PROMPT 1
Answer these from the garden passage, each on its own line:
(a) How many planting beds were there, and about how big was each?
(b) What did the mother say she was going to plant?
(c) What city were the first raspberries brought from?

SOURCE DOCUMENT
<<<<

I didn't want to live like that. I wanted grace.

And yet, I owed my existence to the fears that had made my ancestors suspicious. Those who were not scared became complacent. Those who trusted often died. Only the crafty and cynical made it out alive. Who am I to say where the line should be drawn?

—

The weedy dahlia bank my mother had cleared of rocks was going to be planted with vegetables. There were three planting beds, about ten feet long and five feet wide. Not that either of us had measured them. Preparation may be a family trait; precision is not.

“What are you going to plant?” I asked my mother as she raked in soil amendments: fertilizer, compost, coffee grounds.

“Kale.” I knew her one-word answer wasn't meant to be brusque, even though it sounded that way.

“I was thinking of planting raspberries against that back fence. Is that okay?” The fence lay behind the vegetable beds and marked the property line. “It will get nice sun almost all day long.”

I planned to take cuttings from those first raspberries I brought from San Francisco, the small and sweet ones. I imagined
them grown tall, full of ruby-colored fruit each June. I liked how this bit of California was following me, that the berries my nieces and I had been picking for three years now would be planted here too. We were settlers, bringing the saplings and seeds from our old home to the new one, even if this new home did not require a sea voyage or months in a covered wagon.

“Sure.” My mother looked up briefly from her work. She had abandoned the rake for a moment to cut back a tree branch that was leaning over the vegetable bed, blocking the path. We didn't know if the tree in question was viable—it looked like a cherry but had no blossoms that spring. Despite our shared cynical nature, we were holding out hope.

>>>>

PROMPT 2
Put the lines from the rows below into a Markdown table with columns n (a running number) and Line, starting at the line that contains "Task: Click the" and ending at the line that contains "Action: tap(73, 65)". Skip blank lines and leave the pictures out.

DATASET RECORDS
<<<<

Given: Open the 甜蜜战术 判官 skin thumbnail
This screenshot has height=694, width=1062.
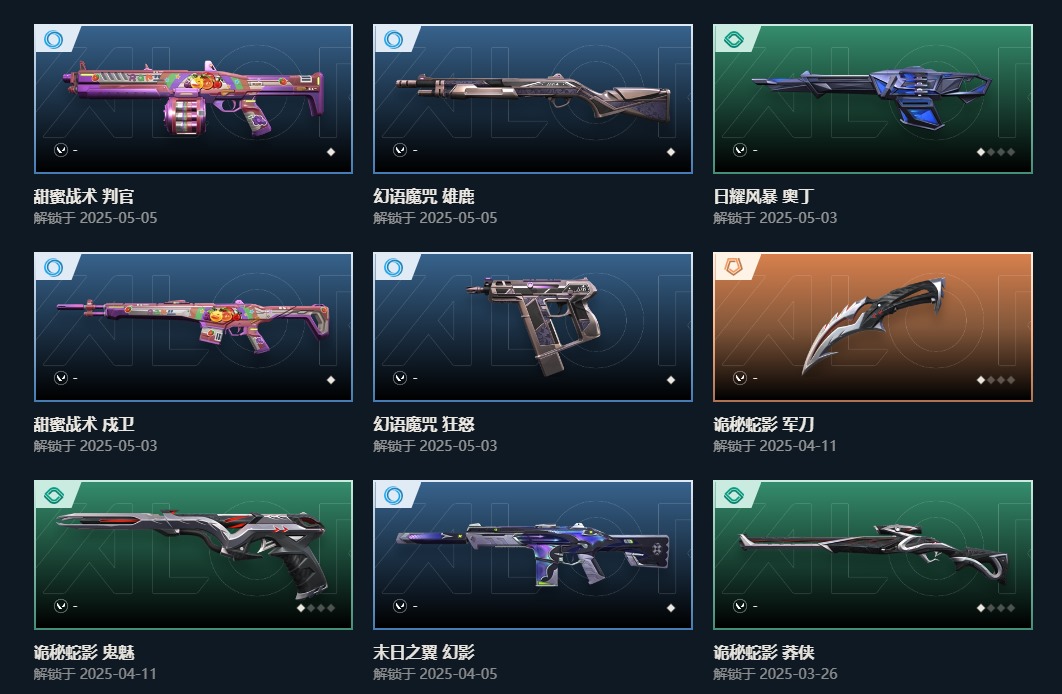Looking at the screenshot, I should [x=194, y=99].
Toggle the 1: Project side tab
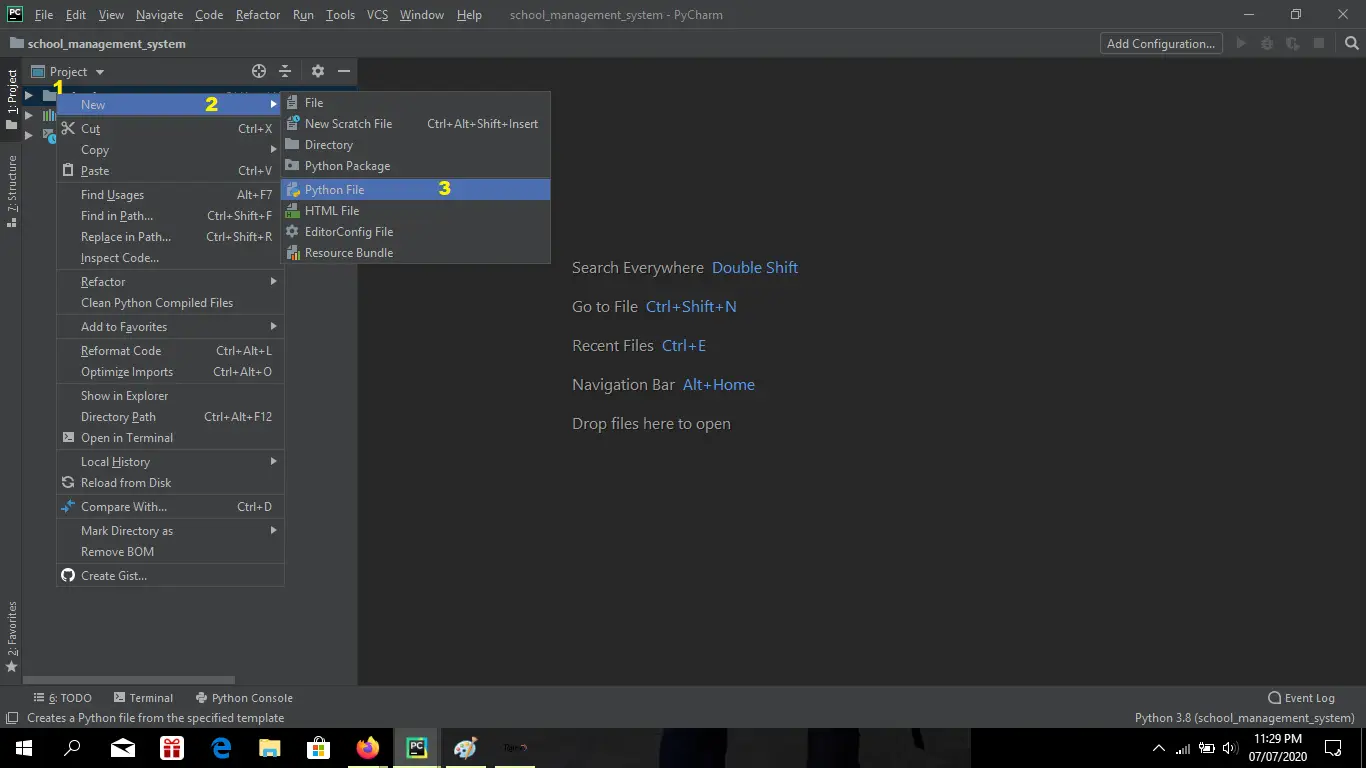This screenshot has height=768, width=1366. pyautogui.click(x=12, y=100)
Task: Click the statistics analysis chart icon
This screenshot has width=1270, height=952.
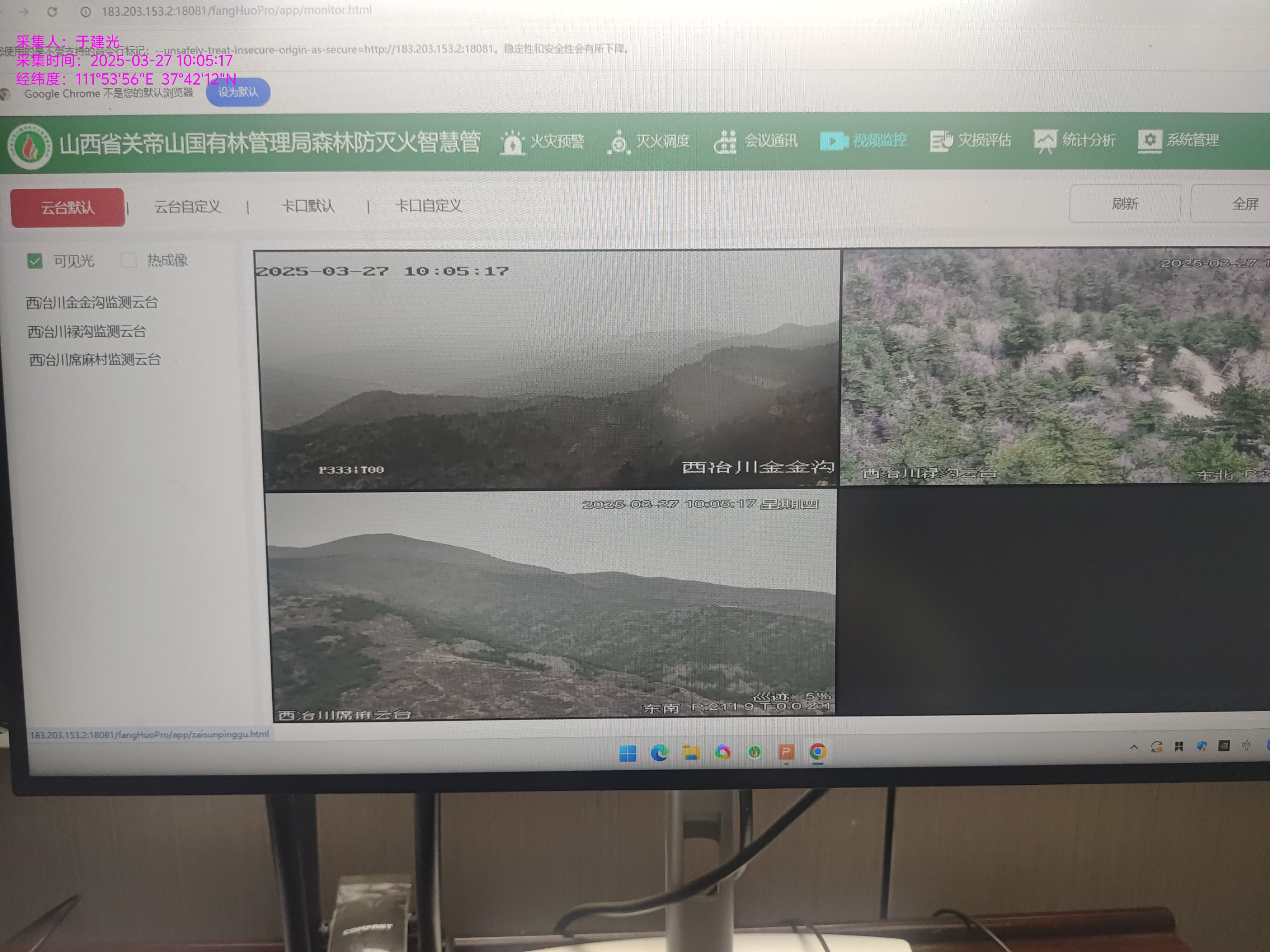Action: click(1045, 141)
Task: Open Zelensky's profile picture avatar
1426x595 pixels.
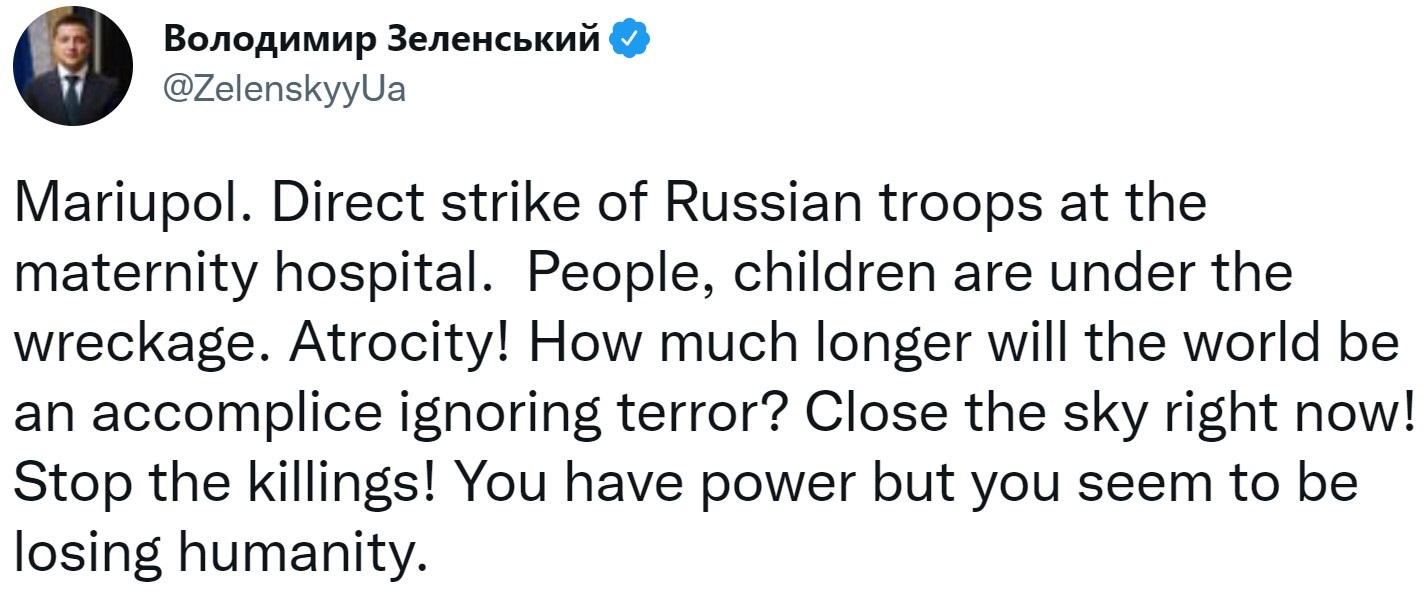Action: tap(73, 65)
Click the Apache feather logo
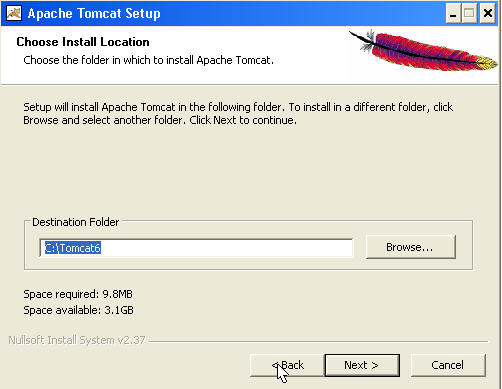This screenshot has width=502, height=389. (423, 50)
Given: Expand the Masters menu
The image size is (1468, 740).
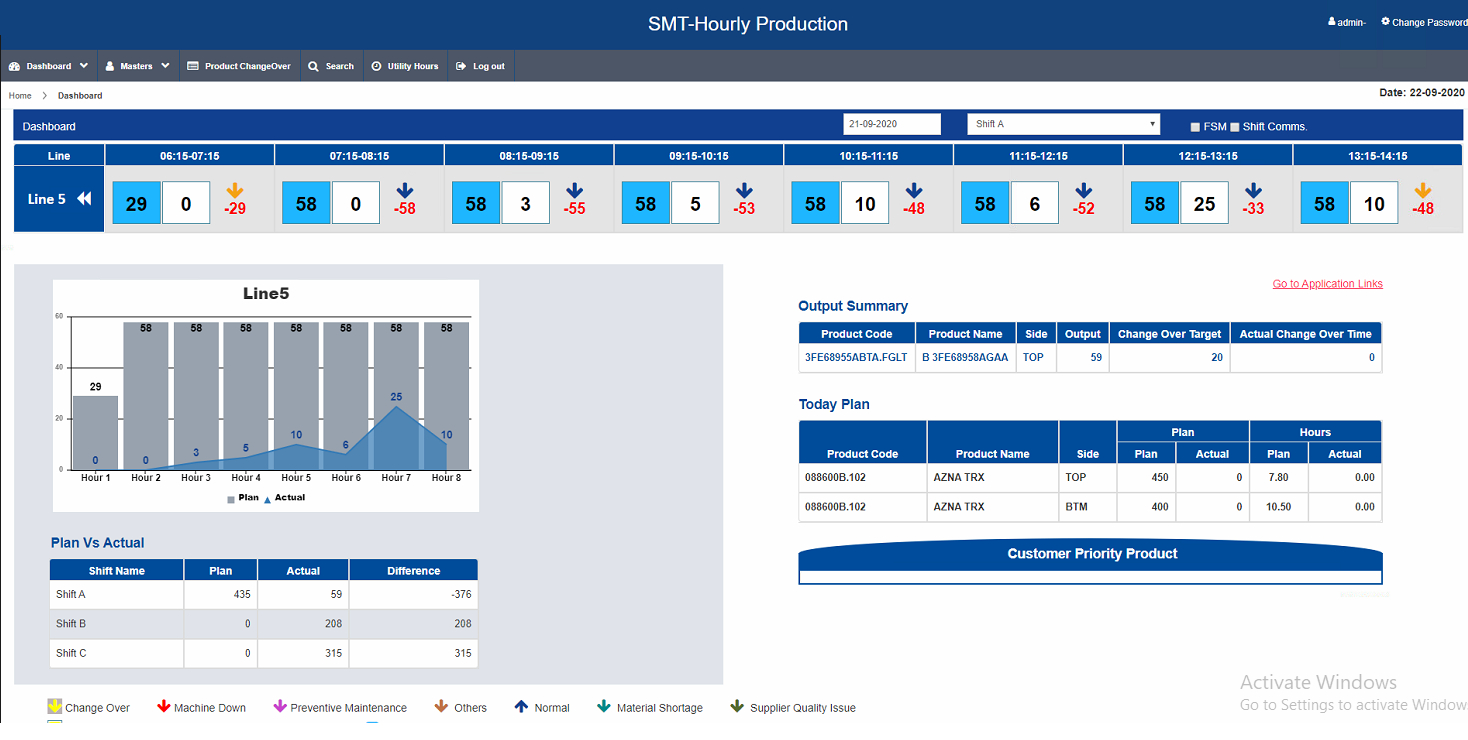Looking at the screenshot, I should pos(138,66).
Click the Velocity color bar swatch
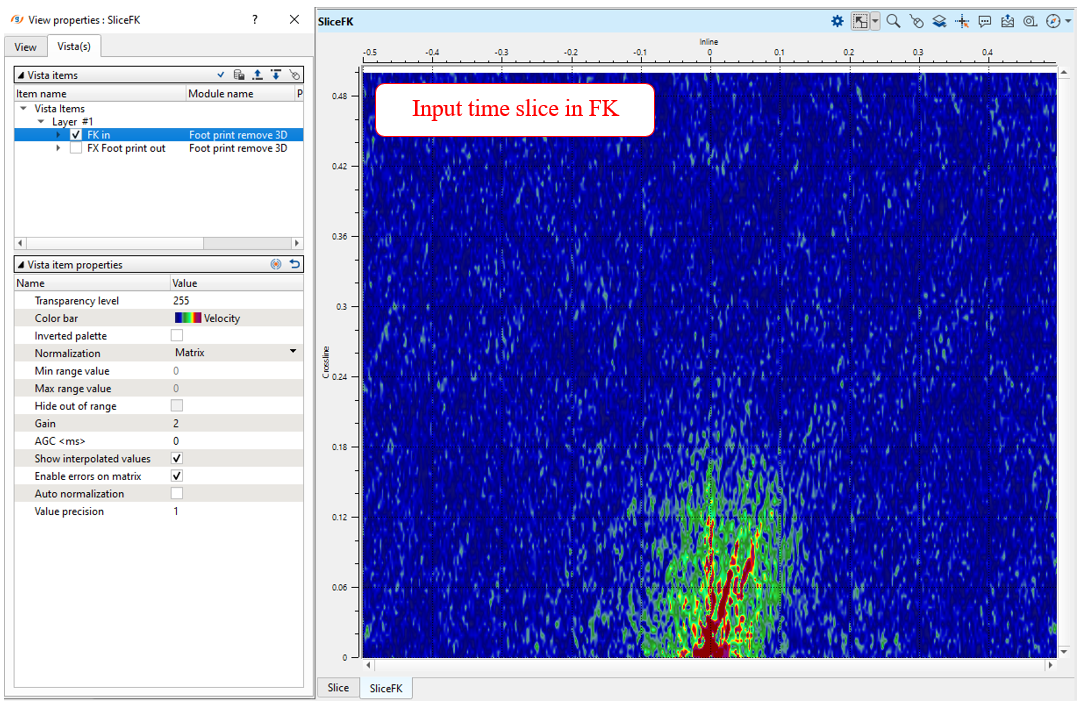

>>>>

TASK SOLUTION 1
(a) There were three beds, each about ten feet long and five feet wide.
(b) Kale.
(c) San Francisco.

TASK SOLUTION 2
| n | Line |
|---|---|
| 1 | Task: Click the statistics analysis chart icon |
| 2 | This screenshot has width=1270, height=952. |
| 3 | Action: click(1045, 141) |
| 4 | Task: Open Zelensky's profile picture avatar |
| 5 | 1426x595 pixels. |
| 6 | Action: tap(73, 65) |